■ SELECTED EXCERPT
(begin)
The second problem, though, hinted at in the last sentence, is even worse. Although Java promises that it will run the garbage collector before it runs out of memory, there is no way to predict how long an object that is eligible for collection will sit around in memory before Java needs space and schedules it for collection. Furthermore, Java cannot guarantee that all finalizers will be run before an application runs out of memory. Finalizers are run in a platform-dependent way: almost universally on a single Java thread. If an application allocates and then frees a hundred large objects every second, each of those objects is scheduled for finalization, and each finalization takes a half a second to complete, the application is doomed. An application with native companion objects can build up a considerable backlog of dead objects before a garbage collection takes place. Instead of being freed incrementally, all of those objects are put on the finalization queue suddenly and all at once.

Despite these problems, finalizers can be a reasonable part of a “belt and suspenders” policy, as shown in Listing 9.9. An AcmeProximitySensor is Closeable: Client code is expected to explicitly close each instance when it is done with it. If the client code fails to do so, however, the finalizer will prevent a native memory leak.

The Native Shim: Reference Queues

The last and most complex way of managing native object lifecycles are reference queues. In return for somewhat more complicated code, reference queues remove many of the problems that finalizers have. They do not interfere with garbage collection, and they allow ordered freeing of objects.

As of Java 9, finalizers have officially been deprecated in favor of Cleaners. As part of Java 9, Cleaners are not available in Android. There is good news, though: PhantomReferences and ReferenceQueues, the technologies underlying Java 9’s Cleaner, are available in Android. The message to Android developers should be clear, even if Cleaners themselves are not available in the Android runtime environment.

The combination of a reference queue and a phantom reference works like this: The constructor for an instance of the PhantomReference class (or one of its subclasses) takes two arguments: an object and a reference queue. When the object whose reference is the first parameter to the constructor becomes eligible for garbage collection, the phantom reference (itself) is enqueued on the reference queue that was the second parameter to the constructor.

Calls to PhantomReference.get always return null: The referenced object itself is unreachable via the phantom reference and the existence of the reference cannot affect its reachability. What the reference can do, though, is provide a way to remember that there is unfinished business, when the object to which it is a reference no longer exists.
(end)
List every benefit that the section on native object lifecycles attributes to reference queues. The material that follows has no connection to the text on native object lifecycles.

■ DATASET EXTRACT
(begin)
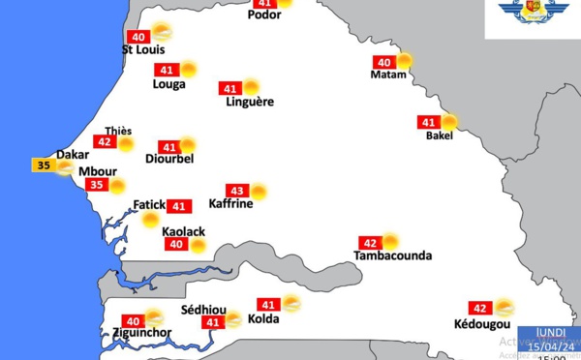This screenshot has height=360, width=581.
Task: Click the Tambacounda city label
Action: point(392,256)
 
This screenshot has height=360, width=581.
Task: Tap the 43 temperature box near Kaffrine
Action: point(237,191)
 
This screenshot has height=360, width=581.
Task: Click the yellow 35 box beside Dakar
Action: point(43,165)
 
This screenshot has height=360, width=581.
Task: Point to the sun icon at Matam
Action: point(404,61)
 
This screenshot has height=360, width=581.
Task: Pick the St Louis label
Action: point(143,49)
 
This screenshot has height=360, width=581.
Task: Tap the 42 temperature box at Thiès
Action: point(105,142)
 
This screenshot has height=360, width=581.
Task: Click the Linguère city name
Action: point(249,102)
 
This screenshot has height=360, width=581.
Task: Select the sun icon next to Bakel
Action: point(448,122)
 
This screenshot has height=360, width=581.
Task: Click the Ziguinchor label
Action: point(136,334)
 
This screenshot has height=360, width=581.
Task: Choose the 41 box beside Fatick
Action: point(179,206)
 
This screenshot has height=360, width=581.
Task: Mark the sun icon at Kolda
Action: point(290,303)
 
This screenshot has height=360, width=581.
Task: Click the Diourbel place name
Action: point(169,159)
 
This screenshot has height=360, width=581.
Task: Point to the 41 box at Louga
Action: point(167,70)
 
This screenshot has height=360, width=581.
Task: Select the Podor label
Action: point(264,15)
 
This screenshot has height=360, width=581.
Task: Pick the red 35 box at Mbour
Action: point(95,186)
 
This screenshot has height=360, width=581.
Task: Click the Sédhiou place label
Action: point(203,311)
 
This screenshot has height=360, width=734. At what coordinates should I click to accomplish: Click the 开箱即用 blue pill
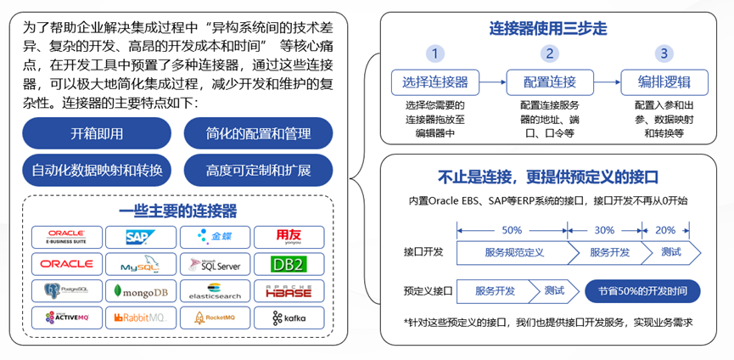[97, 134]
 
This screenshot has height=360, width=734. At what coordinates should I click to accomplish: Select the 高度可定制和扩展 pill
[258, 170]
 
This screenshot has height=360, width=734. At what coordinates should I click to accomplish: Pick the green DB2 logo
[286, 264]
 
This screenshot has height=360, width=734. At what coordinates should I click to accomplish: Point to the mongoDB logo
[141, 291]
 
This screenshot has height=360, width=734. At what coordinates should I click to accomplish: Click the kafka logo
[286, 318]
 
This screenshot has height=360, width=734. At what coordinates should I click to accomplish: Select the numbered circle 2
[551, 54]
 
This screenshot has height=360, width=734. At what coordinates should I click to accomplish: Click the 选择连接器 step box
[434, 82]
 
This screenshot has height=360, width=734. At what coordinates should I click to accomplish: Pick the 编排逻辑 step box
[664, 82]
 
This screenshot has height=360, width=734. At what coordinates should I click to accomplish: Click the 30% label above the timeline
[604, 230]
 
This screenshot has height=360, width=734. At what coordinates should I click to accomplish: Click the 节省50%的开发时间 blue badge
[643, 290]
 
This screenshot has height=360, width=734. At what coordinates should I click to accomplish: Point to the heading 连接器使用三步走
[549, 29]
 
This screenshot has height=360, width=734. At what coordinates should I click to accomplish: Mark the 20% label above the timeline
[665, 230]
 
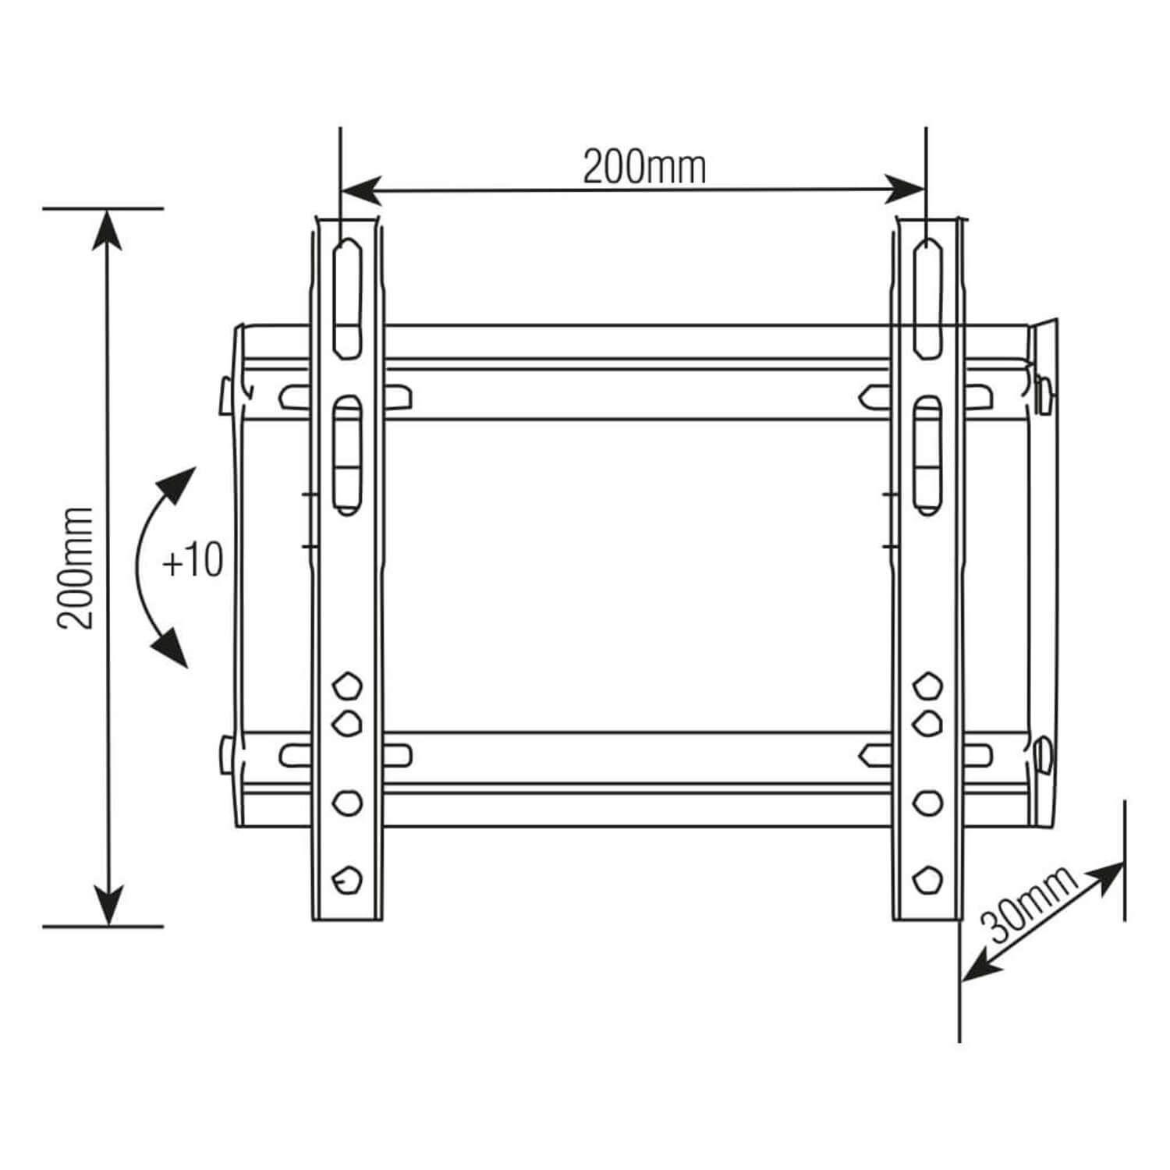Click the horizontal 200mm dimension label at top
pyautogui.click(x=644, y=167)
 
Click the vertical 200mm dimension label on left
pyautogui.click(x=76, y=567)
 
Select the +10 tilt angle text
pyautogui.click(x=192, y=561)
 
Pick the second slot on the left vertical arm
pyautogui.click(x=347, y=455)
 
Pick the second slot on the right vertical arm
pyautogui.click(x=927, y=455)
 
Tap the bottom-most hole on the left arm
pyautogui.click(x=347, y=880)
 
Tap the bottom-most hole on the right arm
pyautogui.click(x=927, y=880)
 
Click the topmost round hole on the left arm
pyautogui.click(x=347, y=686)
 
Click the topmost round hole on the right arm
pyautogui.click(x=927, y=686)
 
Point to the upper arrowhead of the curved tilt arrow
pyautogui.click(x=179, y=482)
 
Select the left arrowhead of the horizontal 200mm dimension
pyautogui.click(x=360, y=189)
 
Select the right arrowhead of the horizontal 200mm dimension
pyautogui.click(x=906, y=189)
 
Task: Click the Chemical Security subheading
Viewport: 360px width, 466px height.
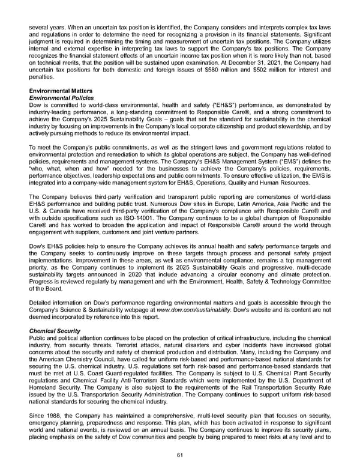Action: point(53,331)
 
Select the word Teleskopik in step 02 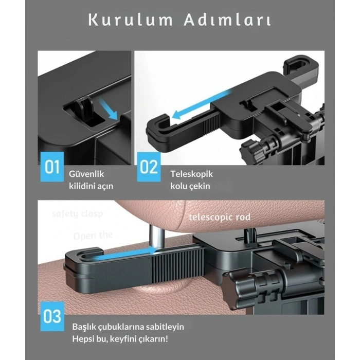pyautogui.click(x=191, y=174)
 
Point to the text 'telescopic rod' pyautogui.click(x=220, y=217)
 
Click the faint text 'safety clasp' pyautogui.click(x=77, y=213)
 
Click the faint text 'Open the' pyautogui.click(x=93, y=236)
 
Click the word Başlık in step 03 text pyautogui.click(x=84, y=327)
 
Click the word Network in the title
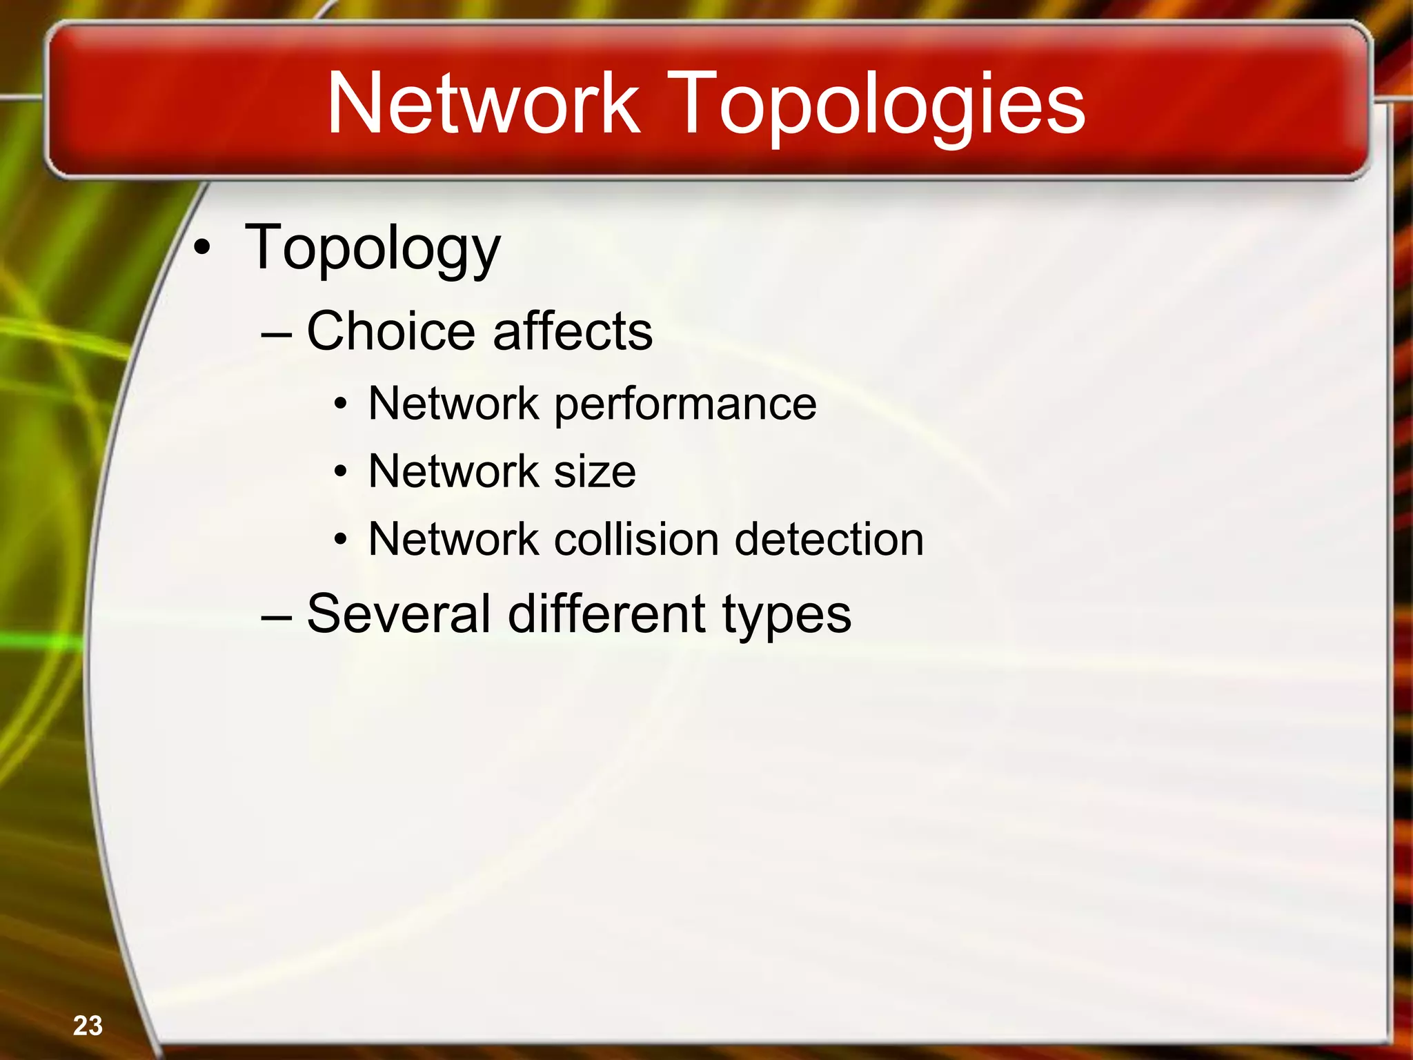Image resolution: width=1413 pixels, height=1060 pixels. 484,104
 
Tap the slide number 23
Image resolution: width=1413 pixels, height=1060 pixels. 88,1025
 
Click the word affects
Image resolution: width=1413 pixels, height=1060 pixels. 573,331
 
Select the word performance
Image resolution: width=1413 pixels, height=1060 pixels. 685,405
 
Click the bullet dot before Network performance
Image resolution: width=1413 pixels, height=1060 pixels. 341,405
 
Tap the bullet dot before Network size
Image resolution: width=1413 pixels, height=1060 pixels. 341,473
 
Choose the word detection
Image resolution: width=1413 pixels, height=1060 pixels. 829,539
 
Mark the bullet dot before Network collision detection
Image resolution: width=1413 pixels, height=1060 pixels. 341,540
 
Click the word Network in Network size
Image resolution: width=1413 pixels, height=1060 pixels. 453,472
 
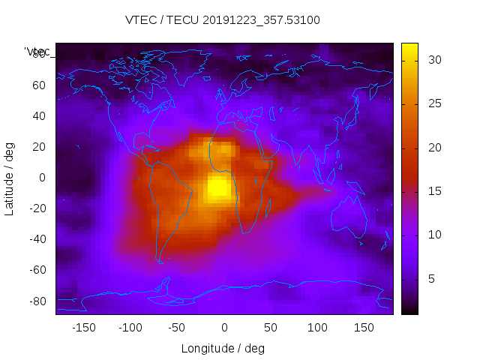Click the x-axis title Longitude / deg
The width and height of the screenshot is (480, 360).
[223, 348]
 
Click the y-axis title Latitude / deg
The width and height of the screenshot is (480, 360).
[10, 178]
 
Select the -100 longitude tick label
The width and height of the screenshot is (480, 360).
[130, 328]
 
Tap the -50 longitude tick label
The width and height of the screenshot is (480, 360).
[177, 328]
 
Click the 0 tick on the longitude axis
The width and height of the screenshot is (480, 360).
[224, 328]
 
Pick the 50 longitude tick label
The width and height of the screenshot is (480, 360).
[271, 328]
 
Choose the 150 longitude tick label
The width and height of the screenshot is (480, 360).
[364, 328]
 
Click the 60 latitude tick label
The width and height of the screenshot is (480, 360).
[39, 85]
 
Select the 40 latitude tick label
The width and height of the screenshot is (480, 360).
[39, 116]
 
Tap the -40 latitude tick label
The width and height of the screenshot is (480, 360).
[37, 239]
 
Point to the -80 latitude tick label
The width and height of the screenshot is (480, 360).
[37, 301]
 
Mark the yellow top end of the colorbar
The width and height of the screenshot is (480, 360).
[410, 46]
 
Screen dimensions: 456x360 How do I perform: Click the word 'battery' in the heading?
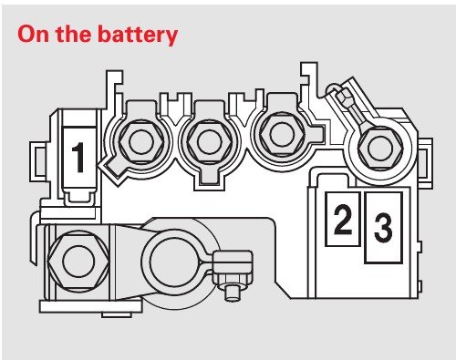(138, 35)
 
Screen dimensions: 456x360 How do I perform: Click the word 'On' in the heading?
(34, 34)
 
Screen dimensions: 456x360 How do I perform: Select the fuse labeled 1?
(79, 158)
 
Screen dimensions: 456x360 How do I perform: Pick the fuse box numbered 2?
(343, 219)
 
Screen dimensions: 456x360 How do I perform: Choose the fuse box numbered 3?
(383, 227)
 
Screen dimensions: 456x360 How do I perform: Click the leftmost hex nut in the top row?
(140, 142)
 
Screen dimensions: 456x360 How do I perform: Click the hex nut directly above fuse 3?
(380, 148)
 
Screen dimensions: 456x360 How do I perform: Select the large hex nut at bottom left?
(78, 261)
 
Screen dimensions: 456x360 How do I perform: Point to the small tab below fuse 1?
(78, 197)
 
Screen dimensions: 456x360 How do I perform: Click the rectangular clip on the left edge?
(37, 161)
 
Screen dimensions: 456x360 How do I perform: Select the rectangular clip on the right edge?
(end)
■ RIGHT ANSWER
- They remove many of the problems that finalizers have.
- They do not interfere with garbage collection.
- They allow ordered freeing of objects.